Lookout Mountain, Ala., 2014. A 70-year-old man called the Prophet lives alone in a dilapidated cabin in the woods. A former welder and drinker with possible wet brain and lung cancer he is reluctant to treat, the Prophet grows and sells fruits and vegetables — potatoes, beans, peaches, squash — sometimes with a healing song. The Prophet’s wife died of cancer years ago. His only son, a singer, has left him for Nashville. The Prophet owns a shotgun, but he “did not believe in any kind of killing, not capital punishment, abortion, suicide.” He trusts no formal church.
Born Winston, he calls himself the Prophet because of his visions: cinematic, Bible-inflected, appearing to him on a hallucinated screen before his eyes. He sketches, paints and sculpts these images using detritus: a fish drawn on a cardboard box, a white-robed man on fire painted on the roof of his old van, an “Ezekiel machine” assembled out of found metal blades. But his most important vision — one he is waiting to convey to President Obama by way of a messenger he calls the “Big Fish” — involves the apocalypse and cooling towers: “I seen bee soldiers flying out of them hives,” he says, “believing they are the most powerful army in history.”
It is while scrounging for materials for his Ezekiel machine at the local junkyard that the Prophet first sees Michael, a 14-year-old girl with zip ties on her wrists in the back seat of a car. Perceiving that Michael is not only a child in need of saving, but also his Big Fish, he rescues her from her captors — sex traffickers who gave her “enough pills to not have to feel it all the way” — and takes her back with him into the woods.
After he detoxes Michael from her opioid addiction, while refusing the sexual advances she has been conditioned to think she owes him, the Prophet and the young girl form a heartening friendship. He feeds her nourishing food and introduces her to the back-to-the-land joys of tending chickens and crops. She cooks, nurses him in his progressing cancer, and paints word-art for him. But Michael has a secret, a time-sensitive issue she must take care of; and when the Prophet provides her with a plan to go to Washington, D.C., to relay his apocalyptic vision to the White House, the plan coincides with her own plans. She goes willingly.
Just as the Prophet makes art out of detritus, Quatro alchemizes gloomy subject matter — sexual abuse, terminal disease, mental illness, poverty, suicide and American decay — into transcendent beauty. The author of the story collection “I Want to Show You More” and the novel “Fire Sermon,” Quatro writes with the musicality and command of a mystic poet. Her sentences are also propulsive; the novel is a page-turner that leaves readers feeling deeply invested in the fates of the Prophet and Michael, individually and together. If anything, Quatro could have slowed her pace a bit more to allow for a deeper exploration of this unusual relationship.

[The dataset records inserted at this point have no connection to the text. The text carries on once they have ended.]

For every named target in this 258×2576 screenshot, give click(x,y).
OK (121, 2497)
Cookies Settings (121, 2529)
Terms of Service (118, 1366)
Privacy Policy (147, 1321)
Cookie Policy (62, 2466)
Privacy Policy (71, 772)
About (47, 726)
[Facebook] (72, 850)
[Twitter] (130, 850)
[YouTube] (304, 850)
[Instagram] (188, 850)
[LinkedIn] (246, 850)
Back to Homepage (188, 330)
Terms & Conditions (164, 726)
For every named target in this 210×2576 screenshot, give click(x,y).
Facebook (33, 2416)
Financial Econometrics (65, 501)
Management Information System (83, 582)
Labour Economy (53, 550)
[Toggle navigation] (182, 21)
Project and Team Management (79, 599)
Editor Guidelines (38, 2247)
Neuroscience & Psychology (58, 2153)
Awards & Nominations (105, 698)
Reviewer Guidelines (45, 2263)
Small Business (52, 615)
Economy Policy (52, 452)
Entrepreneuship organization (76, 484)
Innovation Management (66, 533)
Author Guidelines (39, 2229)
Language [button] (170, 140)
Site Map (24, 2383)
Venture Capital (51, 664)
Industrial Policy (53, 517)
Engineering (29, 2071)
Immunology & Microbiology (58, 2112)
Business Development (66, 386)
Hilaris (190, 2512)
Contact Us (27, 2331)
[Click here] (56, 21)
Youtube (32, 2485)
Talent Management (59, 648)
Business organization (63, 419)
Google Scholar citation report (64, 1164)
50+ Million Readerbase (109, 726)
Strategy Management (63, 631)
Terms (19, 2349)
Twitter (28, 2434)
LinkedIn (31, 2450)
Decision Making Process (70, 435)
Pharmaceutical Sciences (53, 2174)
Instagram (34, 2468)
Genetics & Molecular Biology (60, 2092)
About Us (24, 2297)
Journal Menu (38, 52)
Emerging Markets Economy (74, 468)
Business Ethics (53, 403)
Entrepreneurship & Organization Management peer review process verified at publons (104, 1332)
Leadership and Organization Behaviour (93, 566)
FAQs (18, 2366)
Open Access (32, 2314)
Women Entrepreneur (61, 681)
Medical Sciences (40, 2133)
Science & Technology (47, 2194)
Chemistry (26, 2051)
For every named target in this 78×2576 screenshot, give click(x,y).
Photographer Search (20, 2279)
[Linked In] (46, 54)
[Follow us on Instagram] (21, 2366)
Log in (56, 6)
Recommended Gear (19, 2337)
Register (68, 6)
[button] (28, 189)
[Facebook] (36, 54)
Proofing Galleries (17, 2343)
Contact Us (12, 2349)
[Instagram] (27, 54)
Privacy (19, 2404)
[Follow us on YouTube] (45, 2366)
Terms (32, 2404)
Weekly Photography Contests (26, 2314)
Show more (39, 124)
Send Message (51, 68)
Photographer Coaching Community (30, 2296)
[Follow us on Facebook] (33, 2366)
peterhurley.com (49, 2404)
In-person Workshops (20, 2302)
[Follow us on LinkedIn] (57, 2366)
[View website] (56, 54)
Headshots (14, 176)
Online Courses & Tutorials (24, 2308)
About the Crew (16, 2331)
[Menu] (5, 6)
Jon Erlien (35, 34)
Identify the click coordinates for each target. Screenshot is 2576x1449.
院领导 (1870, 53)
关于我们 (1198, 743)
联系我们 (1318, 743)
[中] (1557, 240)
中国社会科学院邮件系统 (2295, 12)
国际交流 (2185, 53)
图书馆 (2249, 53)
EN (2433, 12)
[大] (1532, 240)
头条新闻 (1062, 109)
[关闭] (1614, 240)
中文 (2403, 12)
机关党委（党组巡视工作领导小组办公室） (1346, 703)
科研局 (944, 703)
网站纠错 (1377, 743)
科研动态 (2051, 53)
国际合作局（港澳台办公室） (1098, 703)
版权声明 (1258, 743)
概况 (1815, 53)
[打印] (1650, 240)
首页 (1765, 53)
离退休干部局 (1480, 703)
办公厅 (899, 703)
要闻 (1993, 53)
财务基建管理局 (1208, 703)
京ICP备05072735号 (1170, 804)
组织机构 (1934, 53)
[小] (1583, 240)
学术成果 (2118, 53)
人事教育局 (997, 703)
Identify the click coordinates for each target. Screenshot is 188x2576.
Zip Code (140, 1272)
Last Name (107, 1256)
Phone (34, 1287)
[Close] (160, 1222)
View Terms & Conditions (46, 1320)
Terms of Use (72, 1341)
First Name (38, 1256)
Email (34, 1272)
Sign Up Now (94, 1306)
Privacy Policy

Thematically, the novel takes on numerous dichotomies: good versus evil, optimism versus realism, punishment versus redemption, God’s will versus free will. Yet rather than pitting these seeming polarities against each other, Quatro skillfully mines the gray areas between them, the realms of ambiguity that are far more indicative of the human experience. Readers are asked to draw their own conclusions, and the ending offers several possible interpretations to choose from.
Structurally, the novel shifts in perspective from an omniscient third-person narrator, to the first person, to a brief second-person address and a mini play. Some of these formal experiments, like the shift into Michael’s voice two-thirds of the way in, are more successful than others. The voice of the titular Two-Step Devil, who lurks in the corner of the Prophet’s cabin, embodies, at various points, the Prophet’s self-doubt, capacity for destruction, revelation and, of course, evil — in short, the novel’s underlying preoccupation with whether virtue and sin can ever be written in black and white, whether one can ever give way to the other.
Theologically avant-garde and emotionally supple, “Two-Step Devil” is a Southern Gothic novel for fans of Denis Johnson, Frank Stanford and Wendell Berry, infused with the genre’s requisite imagery of “thick blankets of kudzu” vines and smells of “blood, grease and sweat.” And, like her forebears, Quatro wrestles with what it might look like to find and embrace a living faith in the modern world.